Right atrial enlargement

N° 7
40-year-old woman, underwent surgery at the age of 10 for an ostium secundum atrial septal defect; balanced hemodynamics thereafter with absence of pulmonary hypertension or residual shunt;

As seen previously, right atrial activation begins and ends prior to that of the left atrium. In right atrial enlargement, the right atrial component of the P-wave is increased both in terms of amplitude and duration. Right atrial depolarization is prolonged, superimposed and added to the left atrial depolarization. Various abnormalities allow defining a right atrial enlargement:

  • The duration of the P-wave usually remains normal. Indeed, while the activation time of the right atrium is extended, this prolongation is superimposed at the end of the left atrial activation and thus has no impact on the total duration of the P-wave. When the right atrium is extremely enlarged and dilated, the time required to pass through the right atrium is prolonged after the end of the activation of the left atrium, thereby increasing the duration of the P-wave;
  • The predominance of right atrial vectors tends to shift the resultant vector of the P-wave downward and forward. The electrical axis of the P-wave can be slightly deviated to the right between 60 and 90° such that the P-wave in leads II and III is taller than the P-wave in lead I;
  • The P-wave is tall and exceeds 2.5 mm in lead II (2 mm in lead III or aVF). The amplitude of the initial component of the P-wave is particularly increased. At times, the amplitude of the P-wave can be maximal in lead III;
  • The P-wave can have a triangular pattern in lead II: narrow, tapered and peaked P-wave (relatively narrow base and increased amplitude);
  • An exclusive positive deflection is frequently observed in V1 (tall and peaked P-wave which can exceed 2 mm) with a steep ascending branch or biphasic pattern, with a predominance of the positive phase (the positive component of the P-wave in V1 primarily corresponds to the activation of the right atrium) and an amplitude  > 1.5 mm;
  • Signs of right ventricular hypertrophy are frequently also seen (depending on etiology); in this particular setting, it is called pulmonary P-wave since it results from a severe lung disease (severe respiratory failure); abnormalities are thus predominant in the limb leads (lead II);

The electrical signs of right atrial enlargement in the early years of life differ very little from those observed in adults.

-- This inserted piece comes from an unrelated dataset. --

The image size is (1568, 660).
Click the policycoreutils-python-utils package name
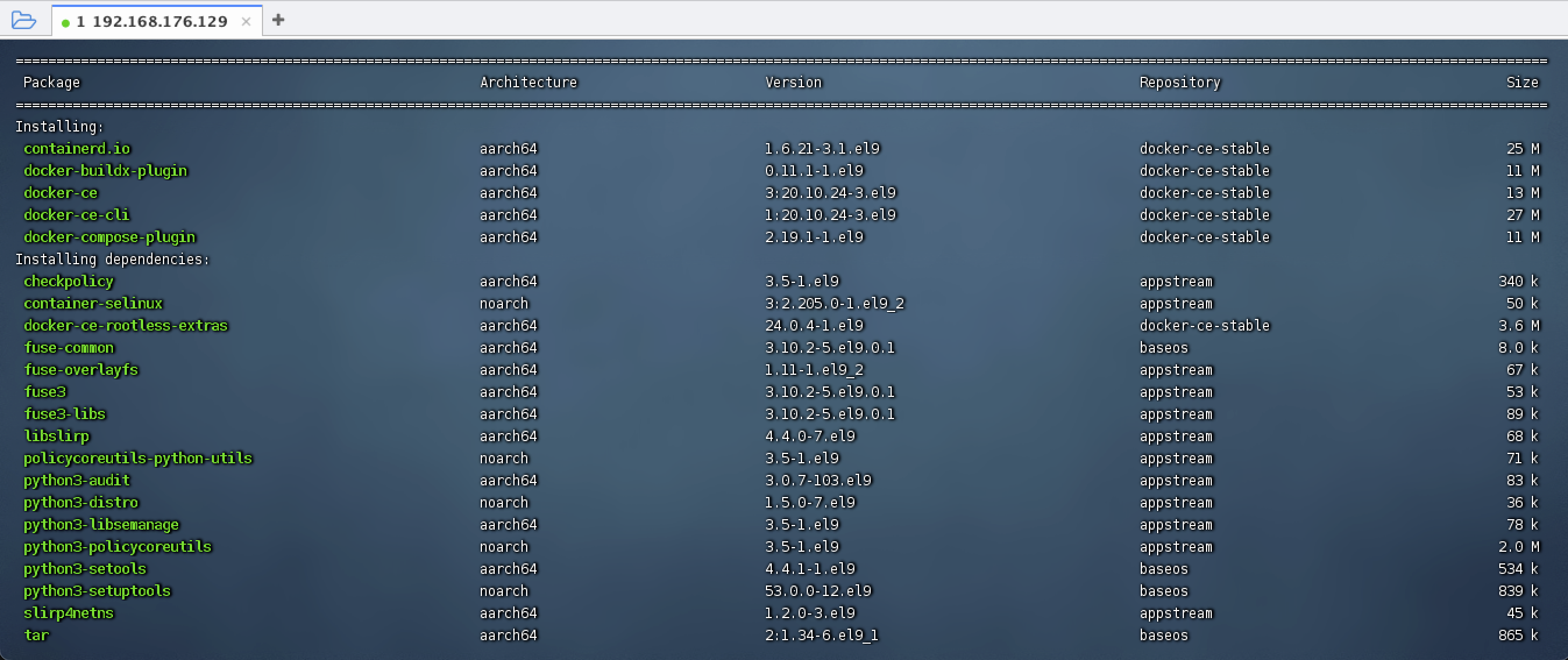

It should be noted that the P-wave can be tall in infants and physiologically reach 2 to 2.5 mm in lead II. Similarly, the amplitude of the initial phase of the P-wave in V1 can reach 2 mm.

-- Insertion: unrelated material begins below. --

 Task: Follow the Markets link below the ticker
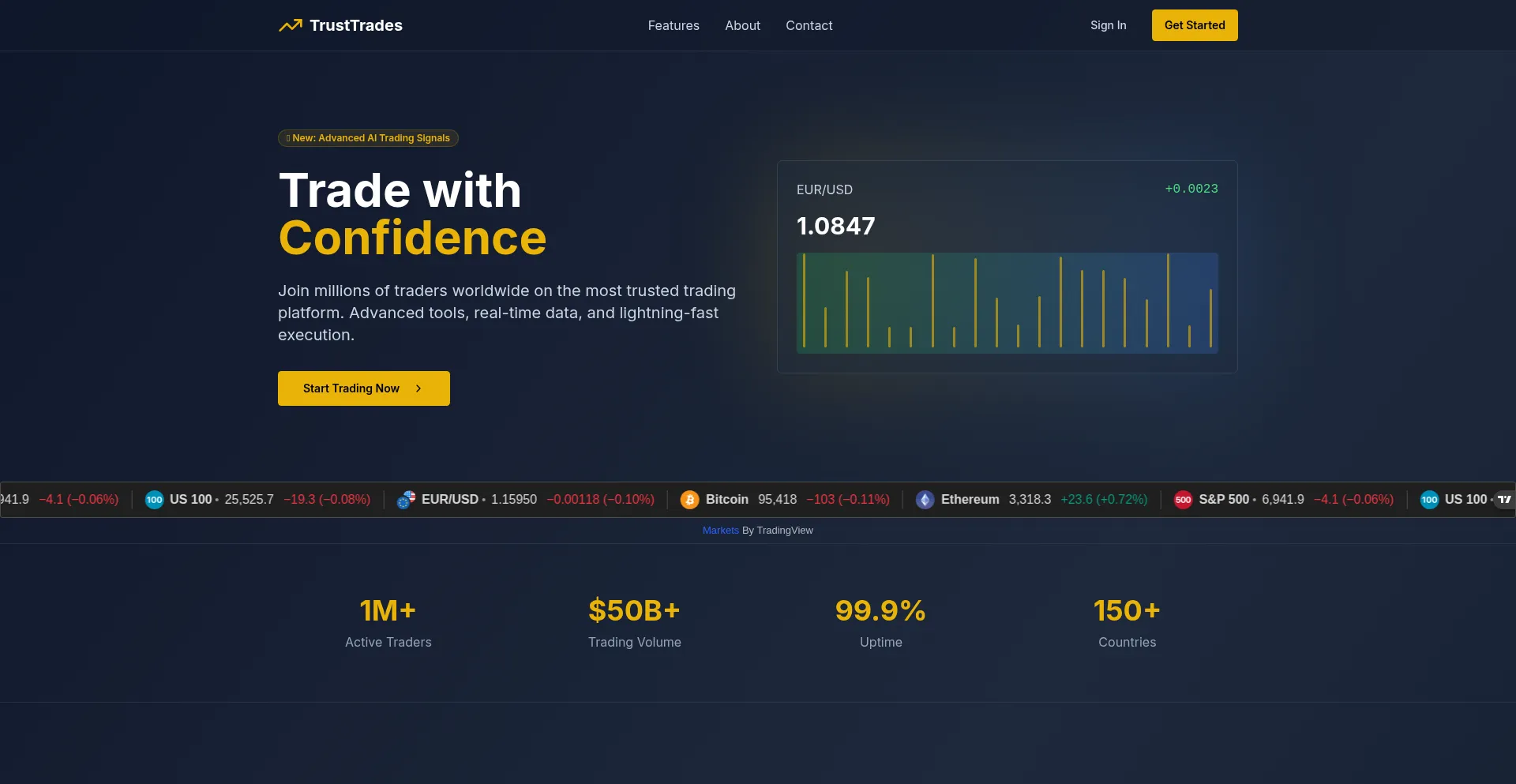[x=719, y=530]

The primary causes of right atrial enlargement are right valve diseases (tricuspid and pulmonary), pulmonary arterial hypertension (primary, pre- or post-capillary), certain congenital heart diseases (pulmonary stenosis, Tetralogy of Fallot, tricuspid atresia) and certain lung embolisms. An increase in voltage of the P-wave in lead II can constitute a normal variant in certain thin and slim patients.

Right atrial enlargement is reflected on the ECG by an increase in the amplitude of the P-wave (> 2.5 mm in lead II) which can display a triangular pattern (peaked and narrow), a lack of prolonged P-wave duration, an exclusively positive pattern in V1 or with strong positive predominance. The diagnosis of right atrial enlargement is hence essentially based on the analysis of lead II and of V1.